Your Home for Toy News and Action Figure Discussion!

Bandai: S.H. Figuarts Severus Snape Review

The Harry Potter world is filled with tragic characters. The title character is an orphan who lived in a closet, and it gets even more Dickensian from there. But Professor Snape is the most tragic asshole that graced both the books and movies.

Snape is a fascinating character, and ends up being one of my favorite. He has the type of character arc that takes him from “guy you love you hate” to “object of supreme sympathy.” It doesn’t hurt that he was portrayed by Alan Rickman, who imbued Snape with all the loathsome greasiness the character needed in order to be a perpetual thorn in Harry’s magical buttocks.
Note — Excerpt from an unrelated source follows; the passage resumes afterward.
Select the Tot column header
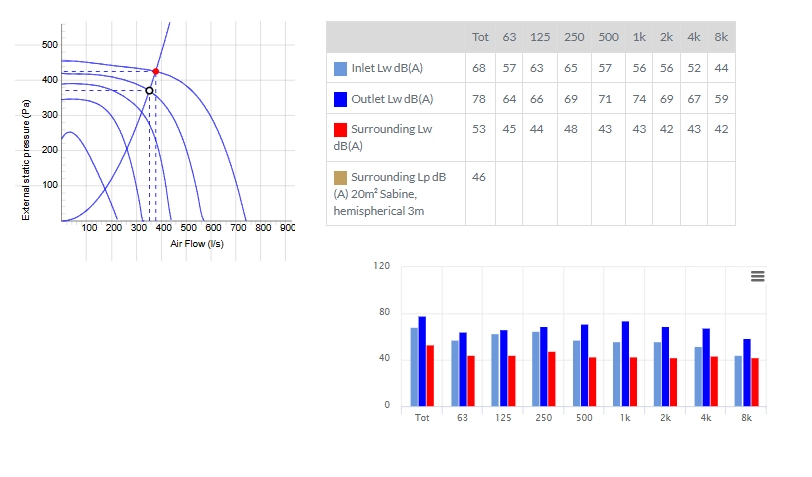This screenshot has width=812, height=477. [x=480, y=37]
Perpetually pissed, with a withering look of contempt for anybody and everybody who was breathing the same air he breathed, it was an excellent performance from an excellent actor.
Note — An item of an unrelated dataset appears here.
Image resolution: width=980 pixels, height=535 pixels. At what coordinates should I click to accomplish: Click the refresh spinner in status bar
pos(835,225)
With the initial three kids done and out of the way, we’ve needed an antagonist, and Snape is as antagonistic as it gets. I’ve been loking forward to Snape ever since he was announced, mainly because Alan Rickman doesn’t get enough action figure love. Bruce Willis walked into my house the other day, plucked this figure off my desk and threw him out a window. That was a pretty weird day.

Snape does an excellent job at doing exactly what a Snape figure needs to do. He doesn’t overdo it, he doesn’t underdo it. He does it. His all-black attire is well-sculpted and screen accurate. He doesn’t come with a robe, but he looks menacing and teachorial enough without it. Teachorial is a brand new word I just made up that means “Bruce Willis taught me a lesson once and I learned it well.”

The neck gets a nice range of up and down motion. The shoulders are typical Figuarts shoulders that give him a wide range of motion, from two-handed clasping his wand to spreading them wide, as if to say “gimme a hug, anybody.” Because Snape needs a hug like nobody else has ever needed a hug.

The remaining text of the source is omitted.